Nationalgeographic.co.id—Tiga tahun sebelum menyongsong kemerdekaan Republik Indonesia, tahun-tahun datangnya tentara Jepang ke Indonesia, seorang keturunan Tionghoa lahir di bumi pertiwi. Dialah Soe Hok Gie.
"Soe" begitu panggilannya, namun kebanyakan barisan buku dan novel banyak yang menyebutnya "Gie". Dialah Soe Hok Gie, lahir pada 17 Desember 1942. Seorang aktivis yang dikenal kritis terhadap rezimnya Soekarno.
Sejak mengenyam bangku SMA, Gie menghabiskan banyak waktu melahap buku demi buku. Ia jadi remaja tanggung yang kerap kali bertanya banyak hal kepada gurunya. Tidak jarang juga memprotes guru-gurunya di sekolah karena nilainya yang kurang memuaskan.
Kurang memuaskan, barangkali kata yang selalu bisa disandingkan dengan figur Soe Hok Gie. Rizal Amirido menulis dengan tim risetnya tentang sikap 'ketidakpuasannya' tentang kekuasaan.
Rizal Amirido menulis dalam jurnal Program Studi STKIP Sidoarjo berjudul Soe Hok Gie dalam Pergerakan Mahasiswa 1942-1969 yang diterbitkan tahun 2014.
Ia menggambarkan sosok Gie yang menempatkan kesejahteraan rakyat di atas segalanya. Dari sana, ia melihat tidak adanya rezim yang benar-benar membuat rakyatnya mencapai titik kesejahteraan.
"Ketika sebuah rezim kekuasaan tersebut telah begitu parah, misalnya sang pemimpin asyik senang-senang dengan para selirnya, sedangkan korupsi merajalela dilakukan para pembantunya sementara rakyat menderita kelaparan," tulisnya.
Gie memandang betapa rezim Soekarno sudah tidak layak dipertahankan. Pemerintahan "tirani, otoriter, dan banyak pejabatnya melakukan korupsi," imbuhnya.

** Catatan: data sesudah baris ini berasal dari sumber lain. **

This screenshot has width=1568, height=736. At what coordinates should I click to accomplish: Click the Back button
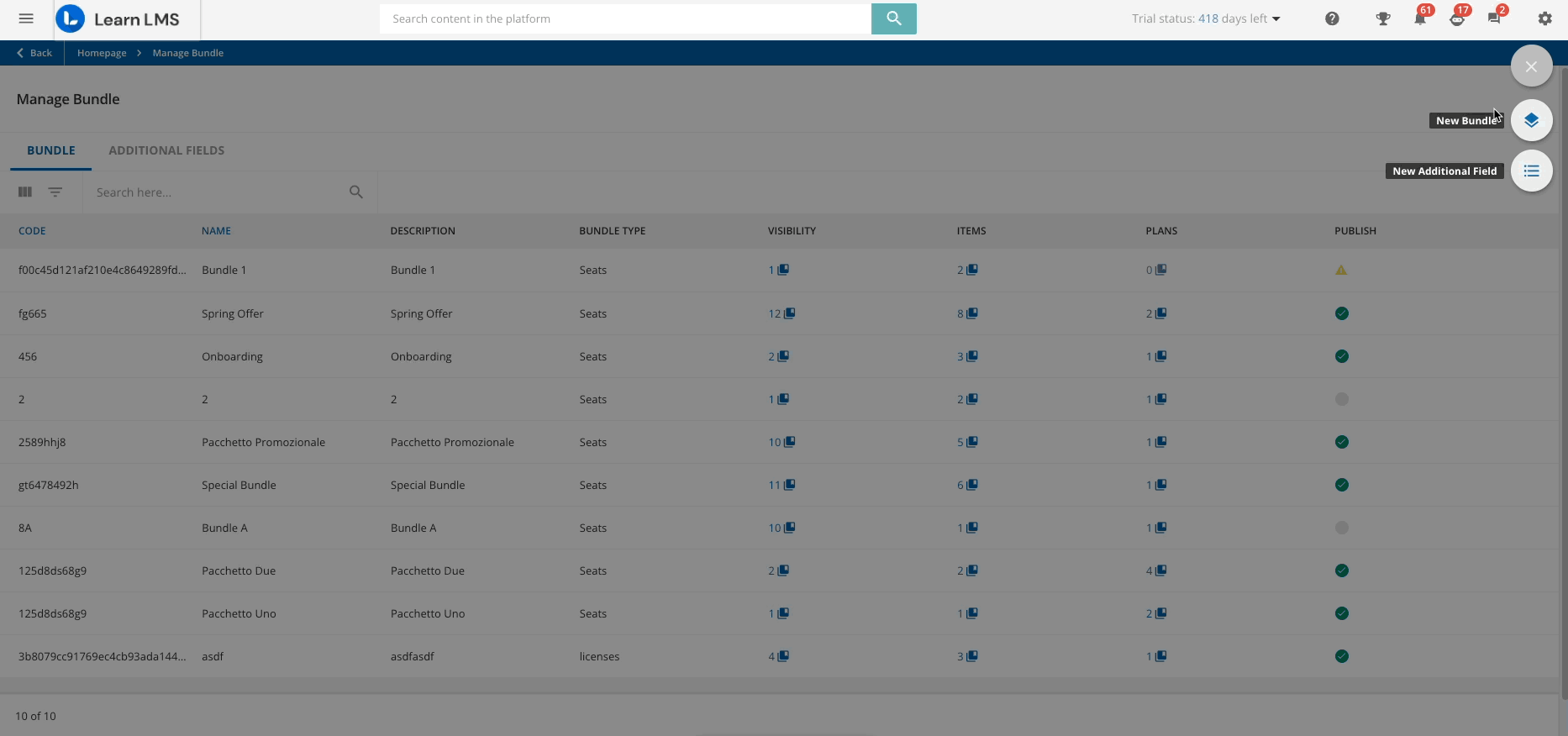point(34,53)
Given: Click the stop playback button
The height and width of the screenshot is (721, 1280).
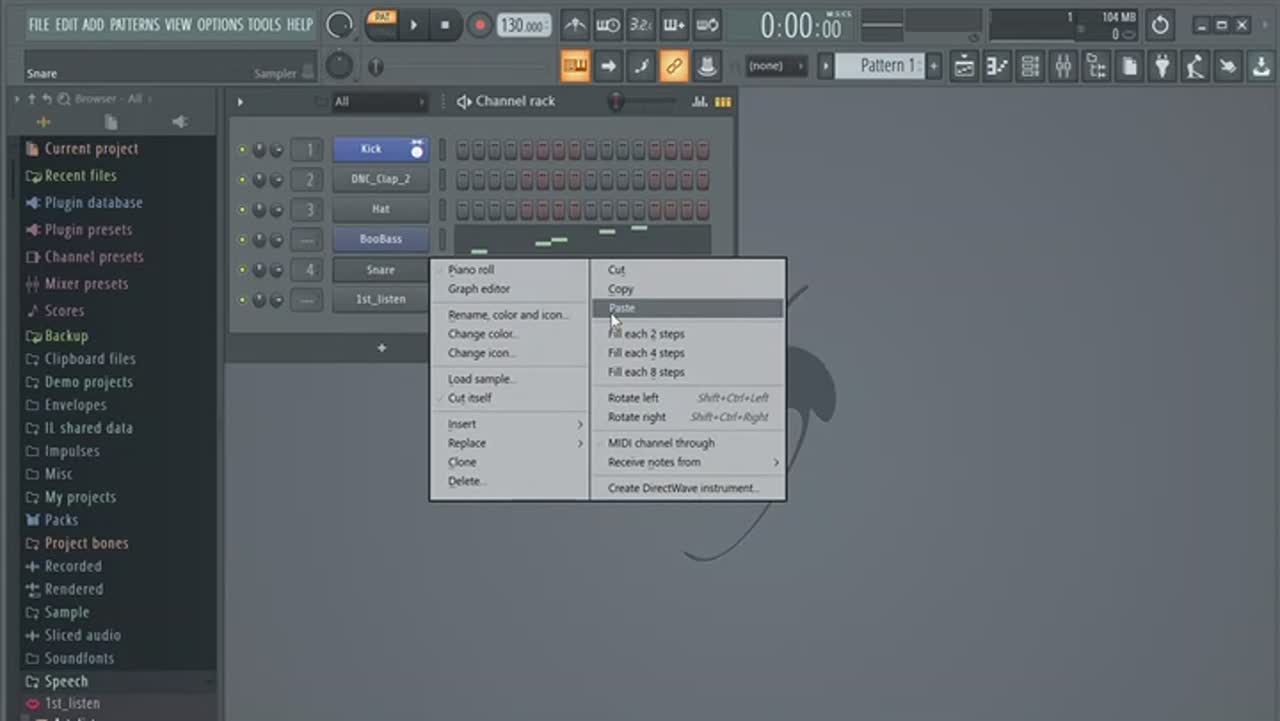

Daniel Dakhidae menulis dalam bukunya berjudul Menerjang Badai Kekuasaan: Meneropong tokoh-tokoh dari sang demonstran, Soe Hok Gie, sampai Putra Sang fajar Bung Karno yang terbit pada 2015. Dia mengungkap sosok Gie yang selalu merasa kecewa dengan kekuasaan.
Menurutnya, Soe Hok Gie berpandangan bahwa "kekuasaan adalah antipati dari moralitas." Maka dari itu, Gie sendri—secara prinsipil—selalu menempatkan dirinya di luar ranah kekuasaan.
Sebaliknya, ia akan terus melancarkan kritik tajamnya pada orang yang tengah berdiri di tampuk kekuasaannya. Kala itu, Soekarno lah orang yang selalu ia tuju. Melalui pergerakan bawah tanahnya, Soe Hok Gie bertekad keras untuk dapat meruntuhkan rezim yang tengah berkuasa.
Aktivisme kampus adalah jalan sejarah yang menggariskan hidup Gie. Namanya mulai masuk dalam buku sejarah, manakala pergerakan kemahasiswaannya dianggap berpengaruh besar terhadap turbulensi politik Orde Lama.
GMS (Gerakan Mahasiswa Sosialis) menjadi kendaraan bagi Gie untuk melancarkan sejumlah aksi, mulai dari turun ke jalan hingga melakukan demonstrasi.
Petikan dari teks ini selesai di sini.